▶ [Direction]: In the conversation about a TikTok, what turned out to be inside the guy's cup when the girl took it from him?

▶ [Selected text]:
Yeah, something about it is just so nasty. And all I can think about right now, the one example, I wish I remember who I saw that it made me think about because it was a TikTok of like this guy and something about him. I was like, you made this with evil intent in your heart. Like, you're not feeling yourself. You made this as like, I'm going to do something. Like, I don't know. It just felt very evil. But then all I can think about is like, we need to shout this fucking TikTok out because I think it is literally the funniest one ever. The girl taking the cup from that guy.
Oh, yeah. And it's like, there was nothing in there. I fucking knew it. I fucking knew it. Well, while Inya finds that TikTok, like, I fear that my mind... Have you found it? Yeah. Wait, I have to show it to Kai.
Have you-- wait, have you seen this guy before? No. So his whole thing is that, like, he's hot and he drinks coffee. Like, literally, I'm not kidding, like, and then he, like, sells shirts, question mark? Like, I don't really know. This is me just dissing on this guy for no reason, but, like, his-- he did this once. Oh, I have seen this guy. Yeah, he did it once and then people were like, "You're hot and you look like-- what's that one actor, whatever, but this girl..." Oh my god.
I fucking knew it. I fucking knew it. You're just like the others. You're no different from the fucking rest. It was empty the whole time. Because he's always with that damn cup. And I will say it always does look empty because he lifts it so fast and then he slowly sips. I fucking knew it. I fucking knew it. Well, I fear that the tides have finally changed. And I'm not going to mention them by name specifically. But...
I think a lot of my faves are evil, sinister, greedy beings. And I'm not going to name them by names, but just seeing the way...
Some people have behaved recently. I'm like, oh, like you're you're dark. There's darkness there. There's like a there's an energy. Yeah, there's a vibe. Sick and twisted. There's also what I will say because I were on the same page. There is just a chance we're losing our mind and we're like actually heading towards like a break. It was really fucking. And then like three days.

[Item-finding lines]
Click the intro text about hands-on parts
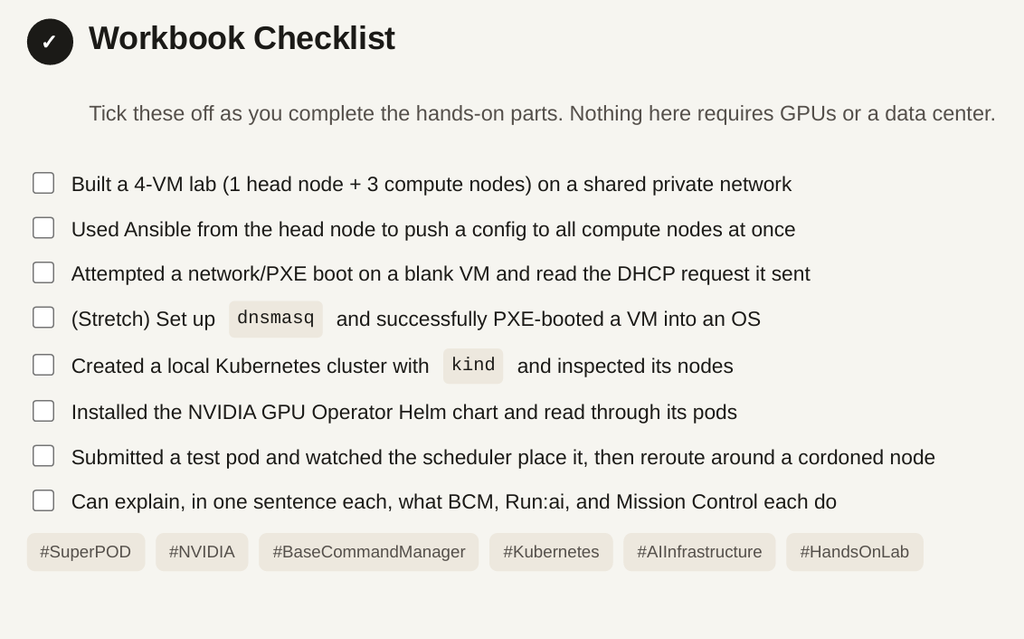The image size is (1024, 639). click(x=542, y=114)
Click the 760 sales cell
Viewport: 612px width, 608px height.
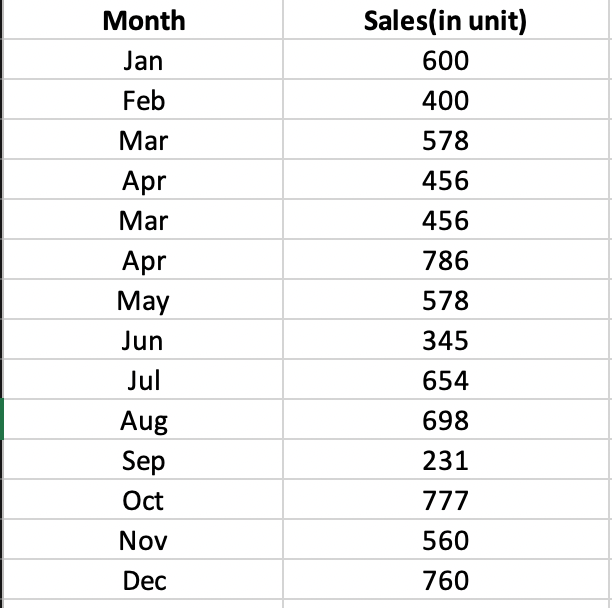coord(444,581)
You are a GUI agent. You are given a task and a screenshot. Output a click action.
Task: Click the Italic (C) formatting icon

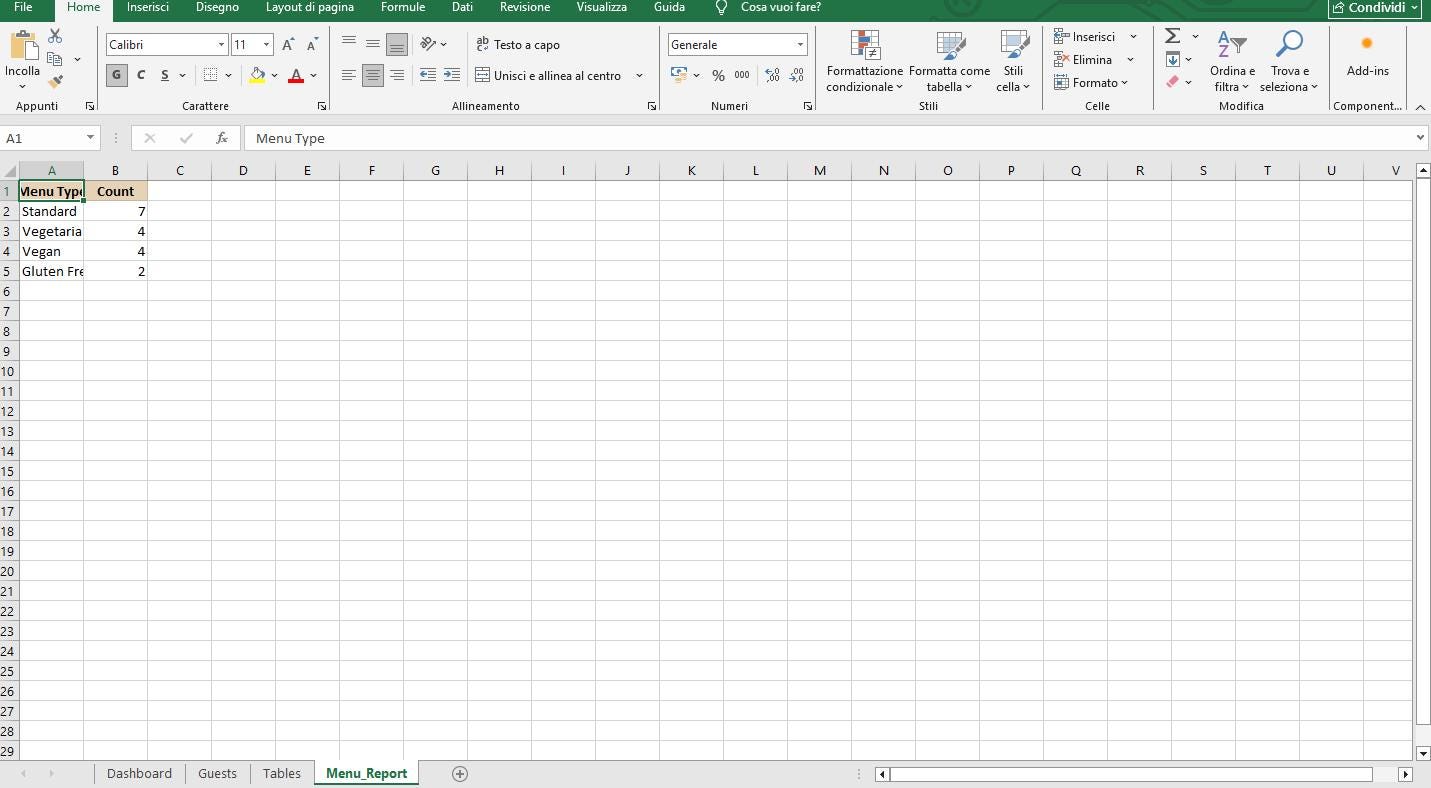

▶ [Written response]: Nothing; the cup was empty the whole time.